- _YOUR OBJECTIVE_:
Would you please return the lines of the entries below starting at the line that has "Given: Click the Save floppy disk icon" and ending at the line that has "This screenshot has height=710, width=1226.", both included, exactly as they are?

[Opening DATA FOR ANALYSIS section]

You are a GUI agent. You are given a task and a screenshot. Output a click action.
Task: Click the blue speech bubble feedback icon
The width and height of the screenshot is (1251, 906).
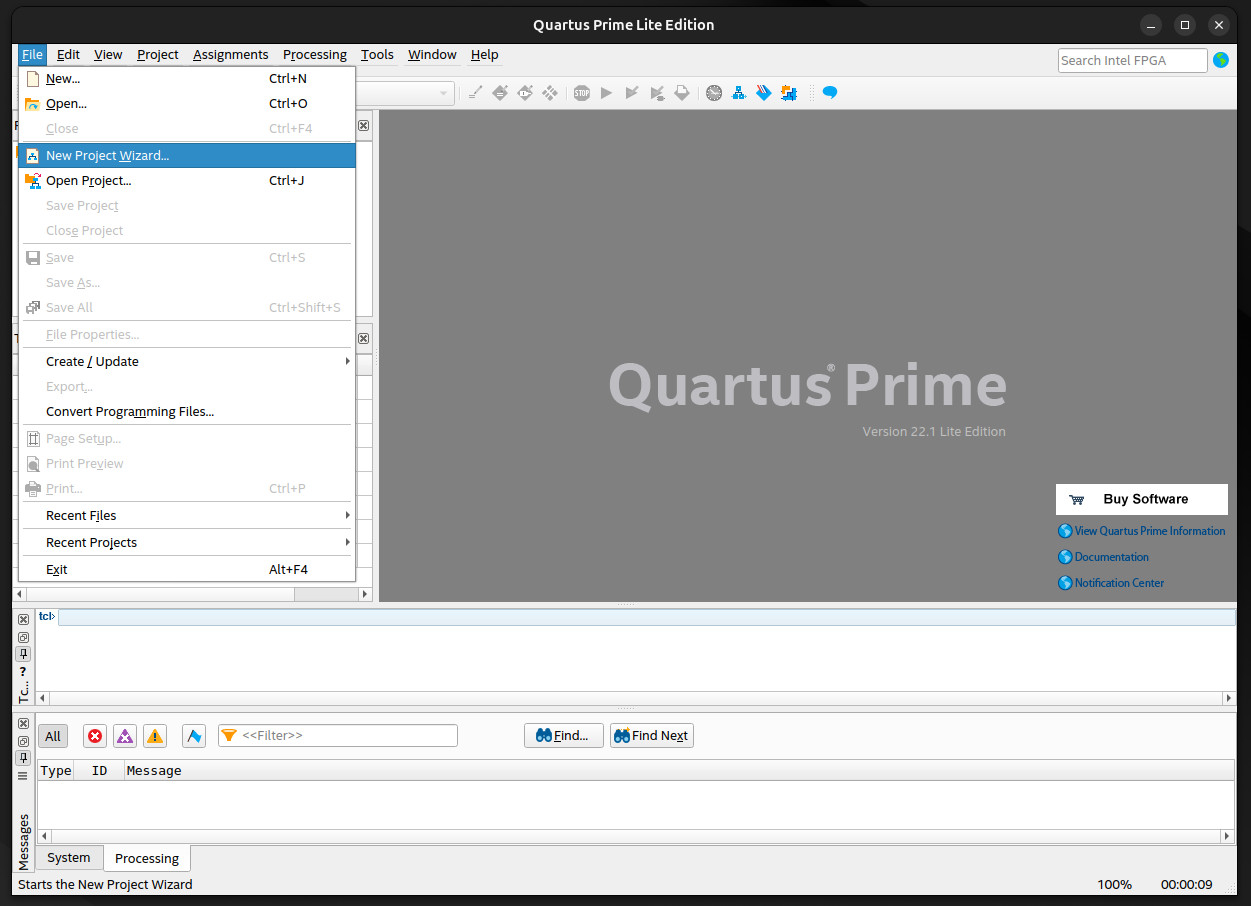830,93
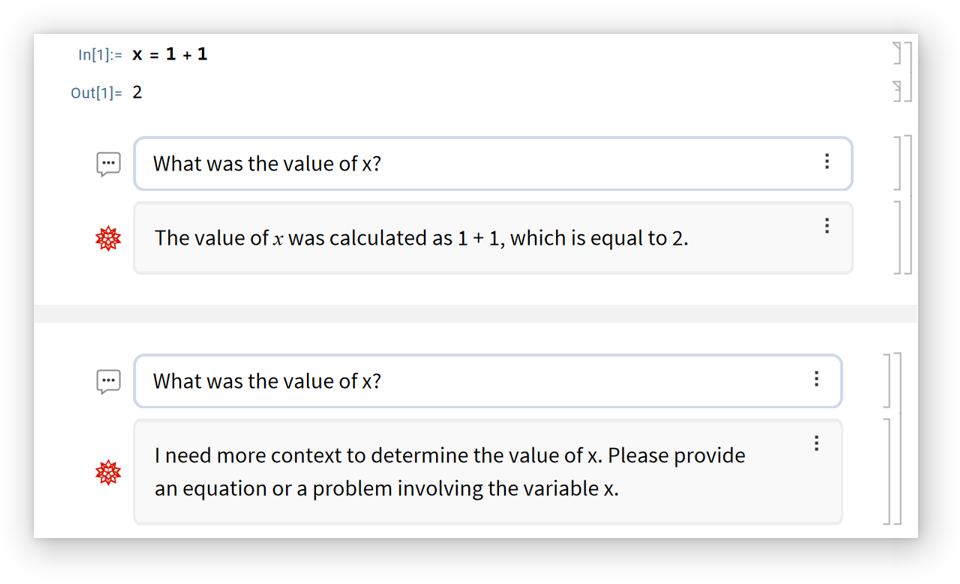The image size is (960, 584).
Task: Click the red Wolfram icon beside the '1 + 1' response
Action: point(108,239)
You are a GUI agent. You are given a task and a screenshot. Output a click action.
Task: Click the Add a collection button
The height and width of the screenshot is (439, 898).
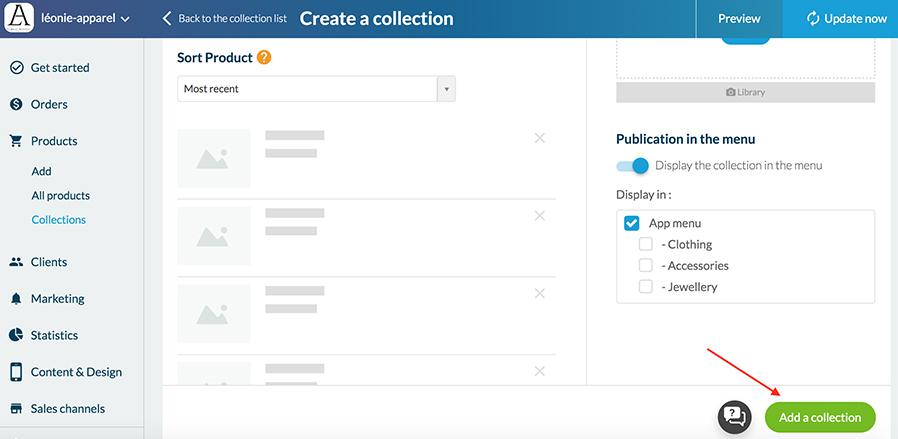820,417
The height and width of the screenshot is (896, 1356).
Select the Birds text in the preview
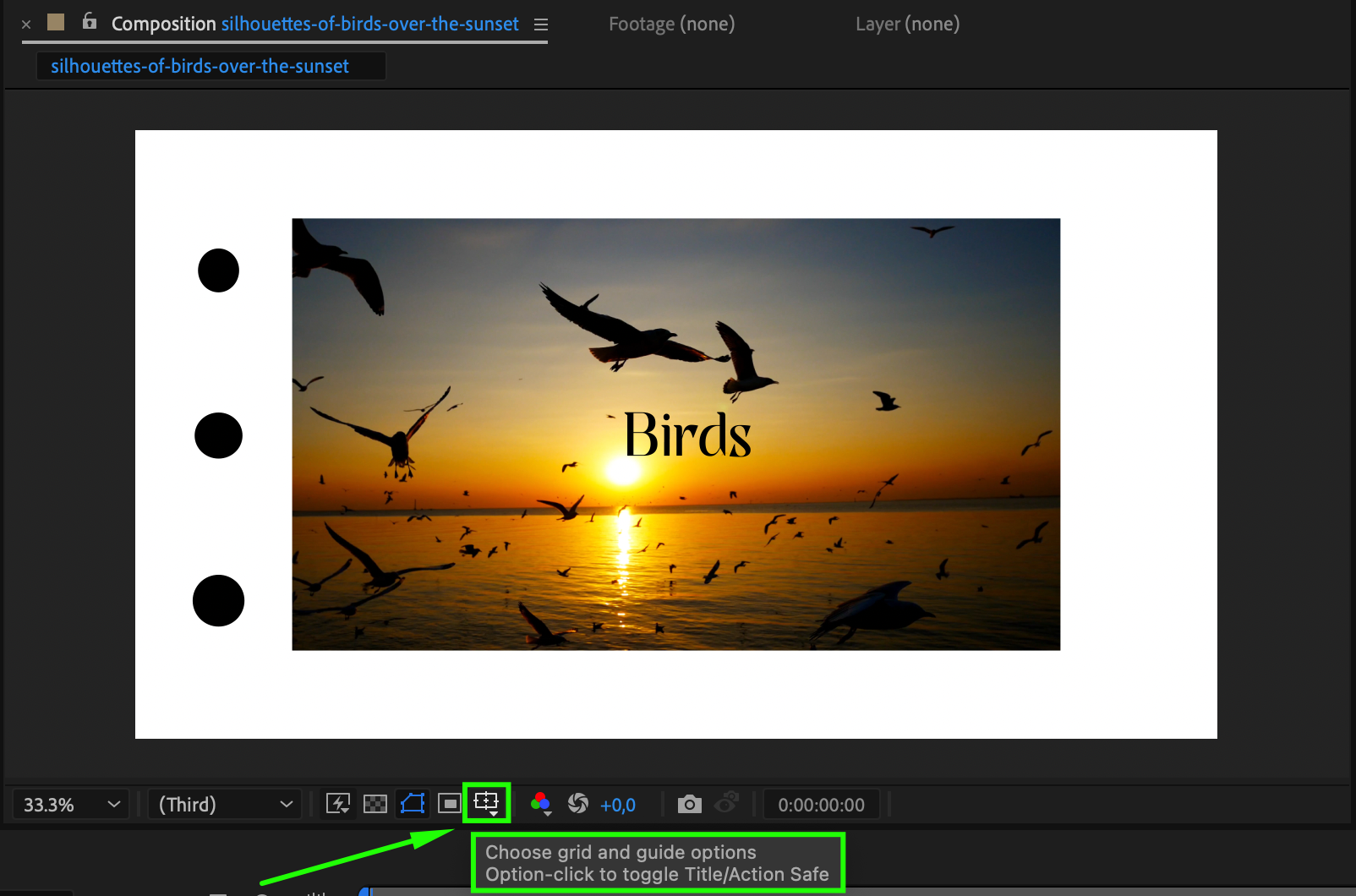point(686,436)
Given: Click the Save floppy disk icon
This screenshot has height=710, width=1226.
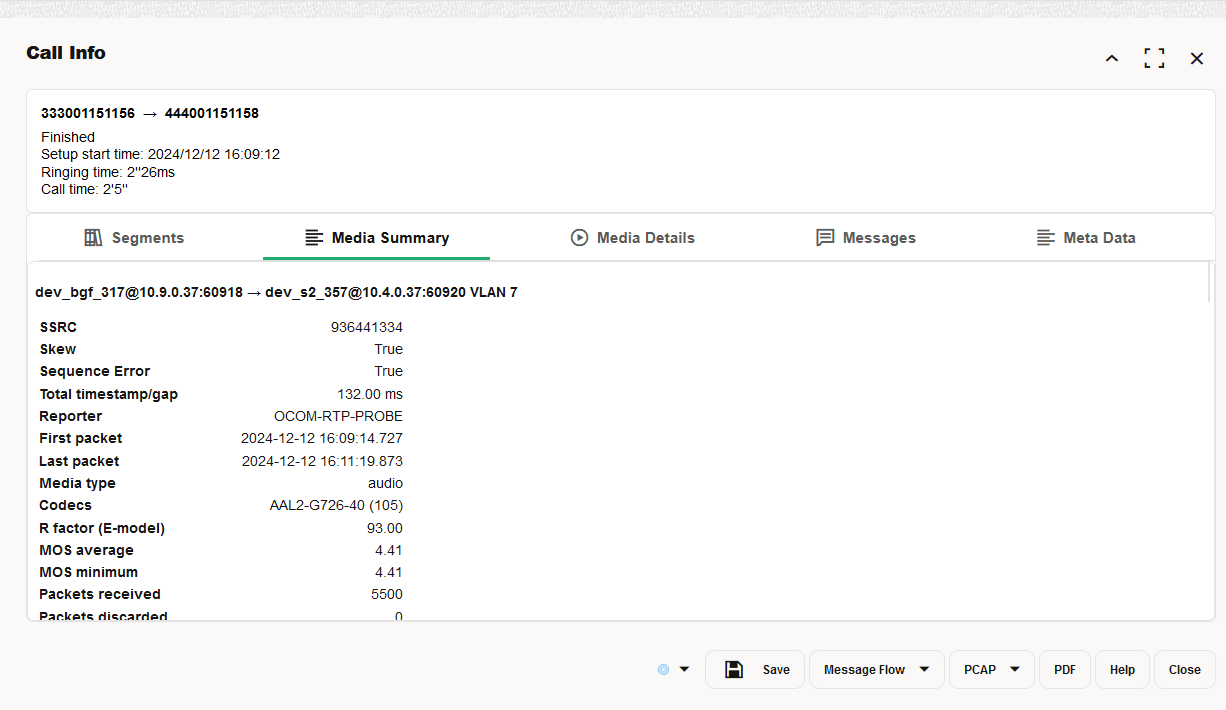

[Closing DATA FOR ANALYSIS section]
[Opening DATA FOR ANALYSIS section]

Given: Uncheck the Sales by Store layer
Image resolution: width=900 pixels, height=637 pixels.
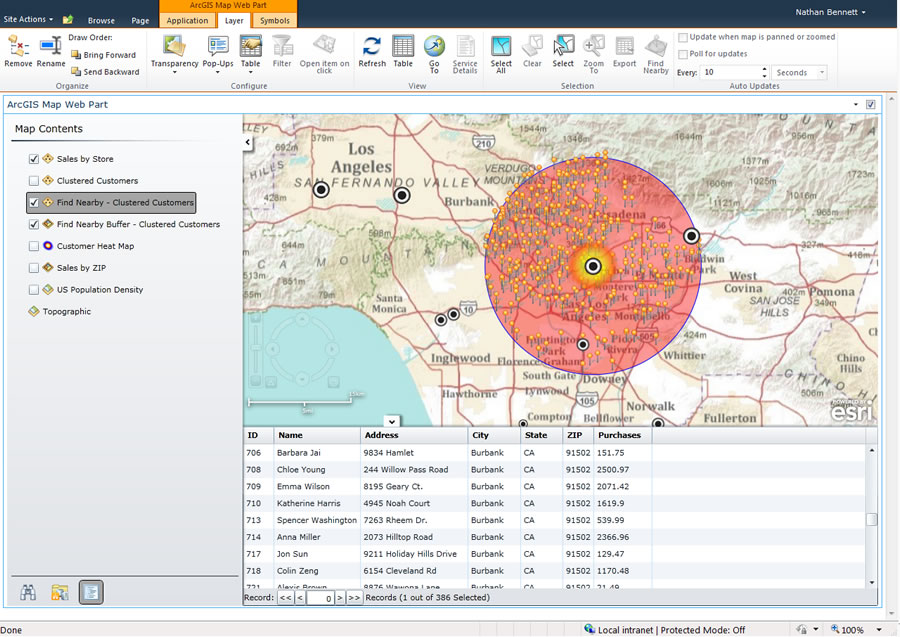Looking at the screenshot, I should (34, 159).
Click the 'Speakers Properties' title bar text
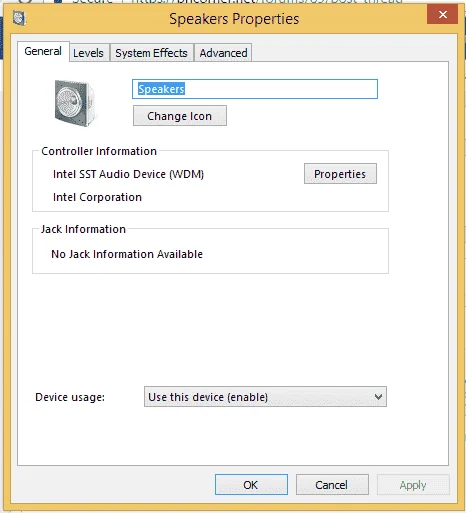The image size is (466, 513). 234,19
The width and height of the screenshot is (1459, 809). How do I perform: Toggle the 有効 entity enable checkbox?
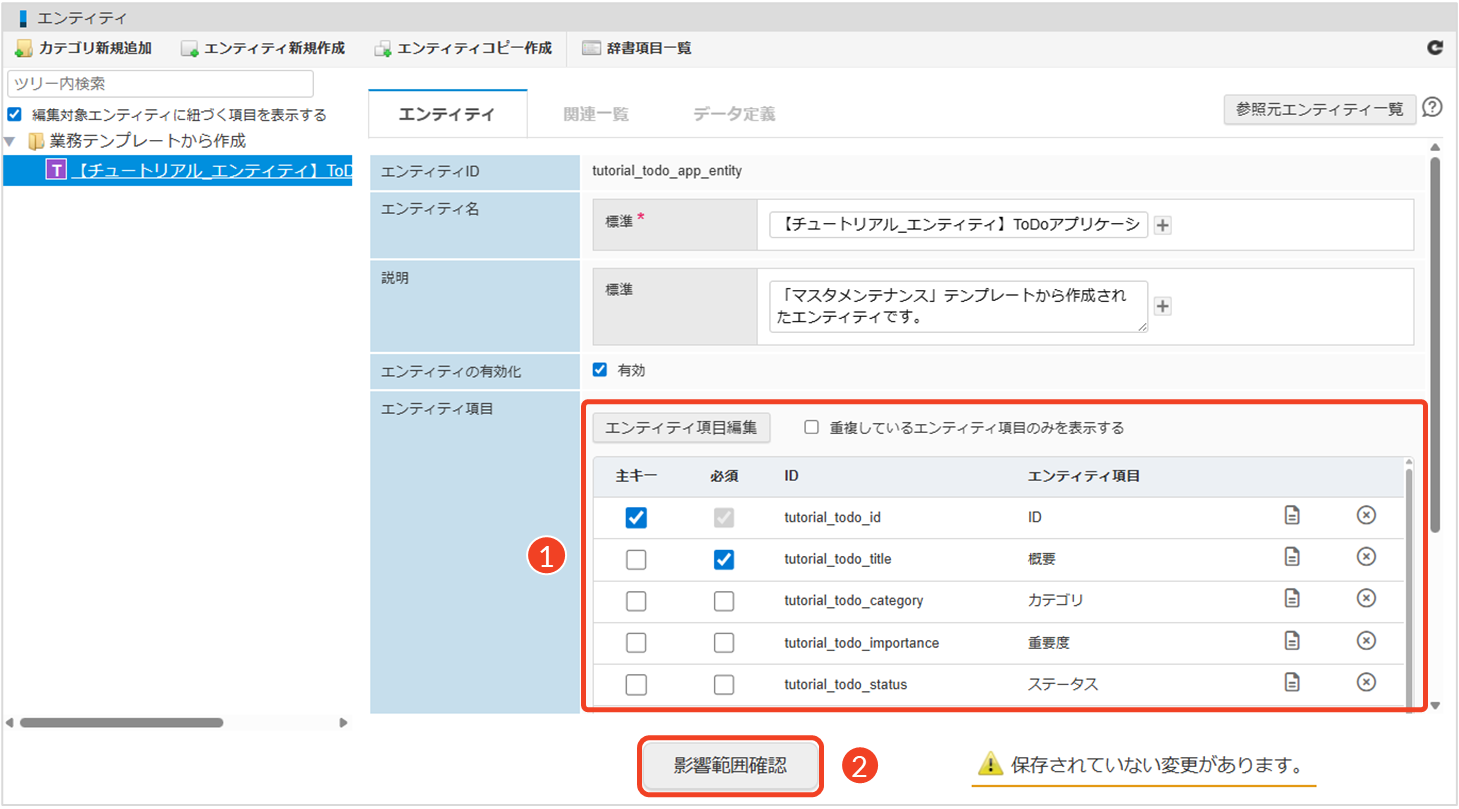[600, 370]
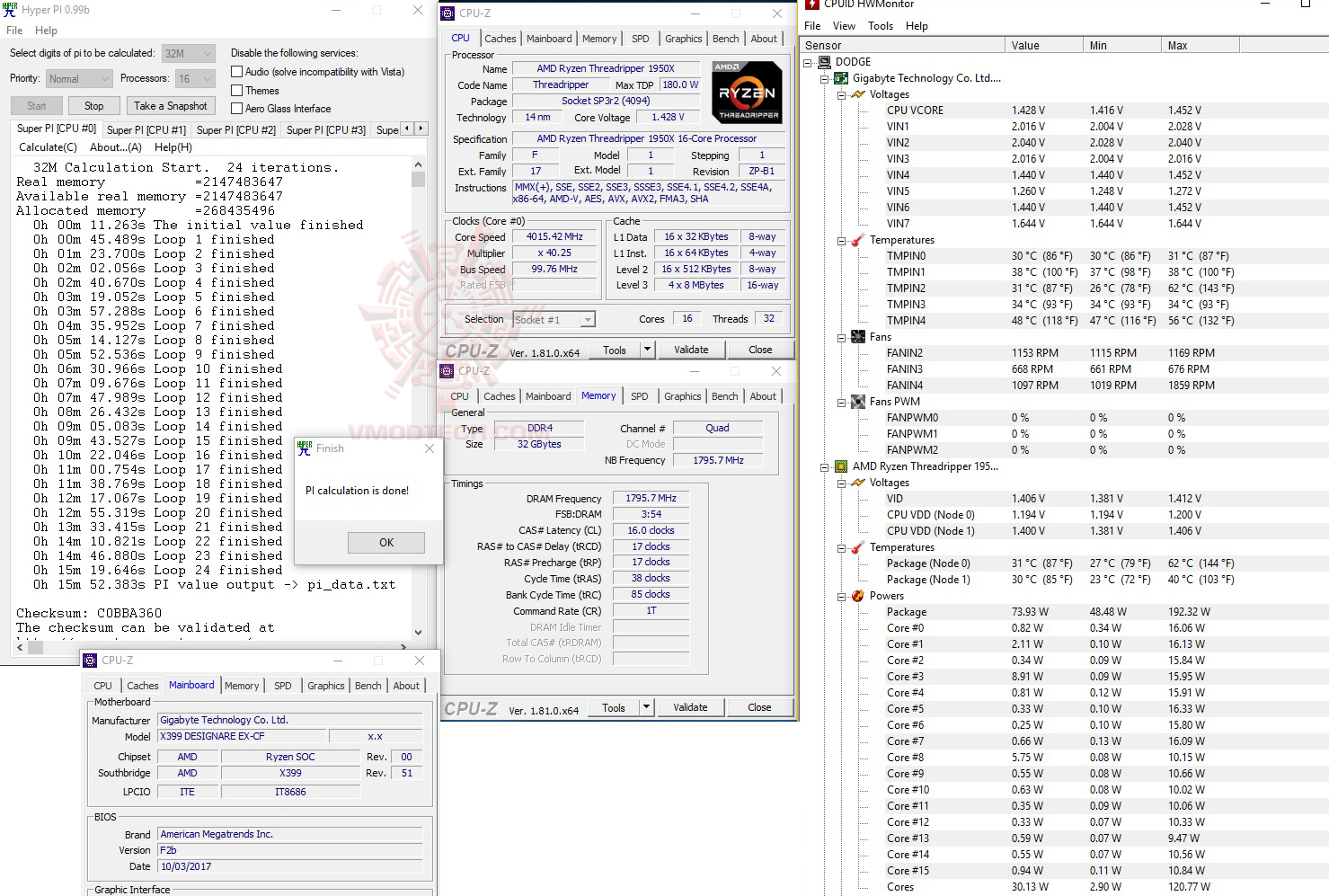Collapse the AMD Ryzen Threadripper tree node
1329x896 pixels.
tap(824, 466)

[Closing DATA FOR ANALYSIS section]
[Opening DATA FOR ANALYSIS section]

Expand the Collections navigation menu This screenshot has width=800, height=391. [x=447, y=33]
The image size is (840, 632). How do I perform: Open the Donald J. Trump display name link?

[Closing DATA FOR ANALYSIS section]

- _OUTPUT OF THE TASK_:
Given: Click the Save floppy disk icon
This screenshot has height=710, width=1226.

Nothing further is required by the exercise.